TEXT PROVIDED:
※ ※ ※

Decapitation of a Construction Foreman


INTRODUCTION

The National Institute for Occupational Safety and Health's (NIOSH's) Division of Safety Research (DSR) is currently conducting the Fatal Accident Circumstances and Epidemiology (FACE) Study. By scientifically collecting data for a sample of similar fatal incidents, this study will. identify and rank factors which increase the risk of fatal injury for selected employees.

On May 18, 1982, a 59-year-old foreman with 22 years experience was supervising construction on a subway tunnel in an eastern city. While tagging a load being moved by a crane, the foreman was struck in the head by the crane's boom and killed. The NIOSH regional consultant notified DSR about this fatality on May 18, 1982.

※ ※ ※

PROVIDED MATERIAL:

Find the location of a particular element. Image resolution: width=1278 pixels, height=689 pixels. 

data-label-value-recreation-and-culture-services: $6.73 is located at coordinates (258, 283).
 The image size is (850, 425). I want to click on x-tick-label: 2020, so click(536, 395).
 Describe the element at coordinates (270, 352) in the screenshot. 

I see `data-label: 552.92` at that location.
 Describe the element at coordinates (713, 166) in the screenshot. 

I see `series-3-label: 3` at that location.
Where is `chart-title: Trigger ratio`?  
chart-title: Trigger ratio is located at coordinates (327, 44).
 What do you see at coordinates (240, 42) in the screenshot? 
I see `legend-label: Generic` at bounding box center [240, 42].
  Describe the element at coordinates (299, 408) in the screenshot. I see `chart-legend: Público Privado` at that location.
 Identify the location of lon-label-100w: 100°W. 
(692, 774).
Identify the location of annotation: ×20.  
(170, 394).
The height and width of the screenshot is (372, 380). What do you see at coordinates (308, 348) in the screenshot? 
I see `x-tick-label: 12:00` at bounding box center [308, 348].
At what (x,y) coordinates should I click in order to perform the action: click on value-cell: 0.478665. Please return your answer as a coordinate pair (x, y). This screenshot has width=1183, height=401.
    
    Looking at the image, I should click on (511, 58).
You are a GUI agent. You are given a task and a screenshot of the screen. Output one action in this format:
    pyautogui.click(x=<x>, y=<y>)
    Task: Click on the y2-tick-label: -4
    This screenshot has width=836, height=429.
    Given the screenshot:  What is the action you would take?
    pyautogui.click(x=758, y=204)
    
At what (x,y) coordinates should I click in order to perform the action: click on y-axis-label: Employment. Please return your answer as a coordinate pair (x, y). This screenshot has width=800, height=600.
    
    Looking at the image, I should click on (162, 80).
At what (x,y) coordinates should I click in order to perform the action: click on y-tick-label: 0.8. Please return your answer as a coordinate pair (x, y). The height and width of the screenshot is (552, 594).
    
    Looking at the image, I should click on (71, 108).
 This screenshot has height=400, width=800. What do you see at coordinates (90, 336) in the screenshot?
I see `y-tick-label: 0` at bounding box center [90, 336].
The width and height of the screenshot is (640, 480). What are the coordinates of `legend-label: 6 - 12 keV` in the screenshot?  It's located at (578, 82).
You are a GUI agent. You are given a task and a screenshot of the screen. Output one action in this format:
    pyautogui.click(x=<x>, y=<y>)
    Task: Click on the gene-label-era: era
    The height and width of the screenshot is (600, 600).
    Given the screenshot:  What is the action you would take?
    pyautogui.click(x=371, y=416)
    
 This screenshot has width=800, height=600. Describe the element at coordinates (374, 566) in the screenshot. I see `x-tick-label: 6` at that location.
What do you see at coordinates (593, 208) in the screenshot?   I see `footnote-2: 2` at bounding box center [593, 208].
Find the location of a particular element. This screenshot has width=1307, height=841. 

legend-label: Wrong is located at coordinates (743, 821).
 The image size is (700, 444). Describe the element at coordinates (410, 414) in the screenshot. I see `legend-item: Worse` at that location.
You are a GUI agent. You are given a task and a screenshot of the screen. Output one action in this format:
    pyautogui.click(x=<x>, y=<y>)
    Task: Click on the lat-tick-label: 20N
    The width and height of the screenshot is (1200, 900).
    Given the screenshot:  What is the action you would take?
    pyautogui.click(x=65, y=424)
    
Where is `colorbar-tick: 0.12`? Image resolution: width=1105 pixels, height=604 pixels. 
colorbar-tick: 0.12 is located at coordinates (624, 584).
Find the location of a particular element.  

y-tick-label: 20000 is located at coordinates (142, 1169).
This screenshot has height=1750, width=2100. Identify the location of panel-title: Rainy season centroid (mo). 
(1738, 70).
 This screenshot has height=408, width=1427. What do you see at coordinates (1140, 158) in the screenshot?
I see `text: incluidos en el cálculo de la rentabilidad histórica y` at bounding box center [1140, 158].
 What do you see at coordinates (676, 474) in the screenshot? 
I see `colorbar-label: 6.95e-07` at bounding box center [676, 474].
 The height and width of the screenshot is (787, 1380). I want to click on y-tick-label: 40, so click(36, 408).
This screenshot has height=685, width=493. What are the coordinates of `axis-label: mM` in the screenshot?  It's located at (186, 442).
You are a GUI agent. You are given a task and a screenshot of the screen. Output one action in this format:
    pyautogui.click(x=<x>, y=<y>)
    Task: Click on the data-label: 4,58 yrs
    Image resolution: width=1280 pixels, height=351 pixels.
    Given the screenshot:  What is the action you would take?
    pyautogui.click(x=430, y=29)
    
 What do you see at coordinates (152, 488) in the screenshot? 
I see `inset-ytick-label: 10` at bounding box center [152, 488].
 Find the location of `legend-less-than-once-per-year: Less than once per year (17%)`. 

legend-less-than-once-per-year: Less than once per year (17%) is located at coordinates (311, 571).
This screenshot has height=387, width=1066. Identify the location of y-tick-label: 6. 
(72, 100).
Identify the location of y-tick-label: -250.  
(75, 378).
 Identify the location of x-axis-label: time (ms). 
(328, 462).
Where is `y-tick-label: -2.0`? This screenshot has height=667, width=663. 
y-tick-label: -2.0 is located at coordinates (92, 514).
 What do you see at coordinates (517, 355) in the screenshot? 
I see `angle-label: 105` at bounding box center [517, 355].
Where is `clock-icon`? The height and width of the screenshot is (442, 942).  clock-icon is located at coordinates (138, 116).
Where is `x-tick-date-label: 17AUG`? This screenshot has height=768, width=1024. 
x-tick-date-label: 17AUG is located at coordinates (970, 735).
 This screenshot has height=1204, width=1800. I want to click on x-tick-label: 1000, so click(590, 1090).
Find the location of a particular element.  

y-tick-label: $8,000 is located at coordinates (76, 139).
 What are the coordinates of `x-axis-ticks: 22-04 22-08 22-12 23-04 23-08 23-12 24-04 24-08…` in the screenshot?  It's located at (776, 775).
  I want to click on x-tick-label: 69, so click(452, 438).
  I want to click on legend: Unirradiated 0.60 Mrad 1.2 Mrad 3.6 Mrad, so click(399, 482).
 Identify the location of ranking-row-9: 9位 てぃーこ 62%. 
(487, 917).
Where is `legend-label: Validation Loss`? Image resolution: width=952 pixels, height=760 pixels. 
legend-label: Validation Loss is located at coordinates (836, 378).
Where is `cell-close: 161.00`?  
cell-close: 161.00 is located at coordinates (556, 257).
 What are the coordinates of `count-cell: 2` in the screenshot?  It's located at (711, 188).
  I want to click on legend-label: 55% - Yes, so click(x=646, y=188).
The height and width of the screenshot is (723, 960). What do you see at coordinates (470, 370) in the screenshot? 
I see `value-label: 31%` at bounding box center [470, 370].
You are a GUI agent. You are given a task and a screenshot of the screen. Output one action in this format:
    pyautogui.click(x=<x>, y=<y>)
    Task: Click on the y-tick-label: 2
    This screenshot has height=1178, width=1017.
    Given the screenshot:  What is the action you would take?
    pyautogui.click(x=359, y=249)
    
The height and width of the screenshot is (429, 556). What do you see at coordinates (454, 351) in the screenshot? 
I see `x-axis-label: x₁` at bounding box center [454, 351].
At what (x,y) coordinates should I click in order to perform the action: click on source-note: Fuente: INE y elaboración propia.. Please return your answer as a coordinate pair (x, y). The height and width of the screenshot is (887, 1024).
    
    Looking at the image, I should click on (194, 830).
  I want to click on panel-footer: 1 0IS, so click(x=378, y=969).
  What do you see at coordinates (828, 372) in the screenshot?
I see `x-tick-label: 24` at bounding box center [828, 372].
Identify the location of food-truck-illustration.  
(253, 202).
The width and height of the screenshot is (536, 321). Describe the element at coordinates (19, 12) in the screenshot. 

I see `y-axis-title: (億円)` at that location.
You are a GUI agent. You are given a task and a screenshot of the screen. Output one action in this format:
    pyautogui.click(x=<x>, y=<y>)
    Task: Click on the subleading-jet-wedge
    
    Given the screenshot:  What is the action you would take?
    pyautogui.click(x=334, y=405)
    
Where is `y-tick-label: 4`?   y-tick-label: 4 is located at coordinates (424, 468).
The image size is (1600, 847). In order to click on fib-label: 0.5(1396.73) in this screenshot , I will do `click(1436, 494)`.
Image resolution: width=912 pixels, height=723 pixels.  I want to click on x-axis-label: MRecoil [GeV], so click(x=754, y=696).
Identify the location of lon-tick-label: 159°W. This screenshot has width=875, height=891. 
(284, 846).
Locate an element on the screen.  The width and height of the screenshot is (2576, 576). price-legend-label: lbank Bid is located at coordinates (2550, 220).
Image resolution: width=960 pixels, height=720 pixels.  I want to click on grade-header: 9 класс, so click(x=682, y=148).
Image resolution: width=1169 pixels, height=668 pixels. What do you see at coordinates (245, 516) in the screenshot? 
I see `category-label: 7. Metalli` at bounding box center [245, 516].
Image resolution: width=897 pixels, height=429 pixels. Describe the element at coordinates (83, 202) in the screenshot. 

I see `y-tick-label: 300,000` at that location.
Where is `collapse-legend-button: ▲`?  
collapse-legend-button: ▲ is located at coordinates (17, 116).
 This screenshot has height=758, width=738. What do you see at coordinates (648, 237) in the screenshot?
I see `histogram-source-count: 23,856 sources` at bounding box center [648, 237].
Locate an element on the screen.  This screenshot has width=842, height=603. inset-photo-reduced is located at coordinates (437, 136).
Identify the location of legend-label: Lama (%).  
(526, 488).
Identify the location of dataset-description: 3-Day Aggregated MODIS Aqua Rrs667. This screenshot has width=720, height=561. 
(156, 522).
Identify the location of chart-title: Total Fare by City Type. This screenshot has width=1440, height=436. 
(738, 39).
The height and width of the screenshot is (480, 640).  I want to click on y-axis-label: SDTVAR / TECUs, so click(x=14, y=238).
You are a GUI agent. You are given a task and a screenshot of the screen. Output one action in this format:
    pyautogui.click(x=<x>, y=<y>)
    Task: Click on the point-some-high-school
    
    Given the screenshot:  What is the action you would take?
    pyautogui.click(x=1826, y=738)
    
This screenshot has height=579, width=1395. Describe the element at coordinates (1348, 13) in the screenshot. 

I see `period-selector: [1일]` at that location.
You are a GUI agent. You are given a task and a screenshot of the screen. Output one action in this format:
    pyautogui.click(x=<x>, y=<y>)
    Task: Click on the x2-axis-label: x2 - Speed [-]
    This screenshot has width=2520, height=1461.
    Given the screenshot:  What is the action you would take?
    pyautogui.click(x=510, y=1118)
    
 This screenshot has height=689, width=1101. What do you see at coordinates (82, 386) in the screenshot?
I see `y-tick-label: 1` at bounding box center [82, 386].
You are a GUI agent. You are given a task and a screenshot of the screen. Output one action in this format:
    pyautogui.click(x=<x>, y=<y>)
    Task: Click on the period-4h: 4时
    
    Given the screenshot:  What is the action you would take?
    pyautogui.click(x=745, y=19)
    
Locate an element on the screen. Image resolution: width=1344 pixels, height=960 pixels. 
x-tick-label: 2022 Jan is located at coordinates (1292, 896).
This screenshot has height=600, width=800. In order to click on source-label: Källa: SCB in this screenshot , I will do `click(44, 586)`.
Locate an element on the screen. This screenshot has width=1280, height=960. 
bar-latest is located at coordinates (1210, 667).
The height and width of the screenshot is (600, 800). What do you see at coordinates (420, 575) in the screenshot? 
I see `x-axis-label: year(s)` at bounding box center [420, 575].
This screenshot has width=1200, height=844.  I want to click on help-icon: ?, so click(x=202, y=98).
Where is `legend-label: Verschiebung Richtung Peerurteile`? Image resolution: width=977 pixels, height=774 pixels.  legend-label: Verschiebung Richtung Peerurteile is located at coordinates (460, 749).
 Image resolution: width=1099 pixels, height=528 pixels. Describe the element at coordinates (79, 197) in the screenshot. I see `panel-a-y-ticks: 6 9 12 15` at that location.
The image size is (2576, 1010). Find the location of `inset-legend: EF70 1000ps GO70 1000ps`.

※ ※ ※

WHAT TO PRODUCE:
Reproduce the text about the construction foreman's fatal crane accident in full, word for word.

ANSWER BOX:
Decapitation of a Construction Foreman


INTRODUCTION

The National Institute for Occupational Safety and Health's (NIOSH's) Division of Safety Research (DSR) is currently conducting the Fatal Accident Circumstances and Epidemiology (FACE) Study. By scientifically collecting data for a sample of similar fatal incidents, this study will. identify and rank factors which increase the risk of fatal injury for selected employees.

On May 18, 1982, a 59-year-old foreman with 22 years experience was supervising construction on a subway tunnel in an eastern city. While tagging a load being moved by a crane, the foreman was struck in the head by the crane's boom and killed. The NIOSH regional consultant notified DSR about this fatality on May 18, 1982.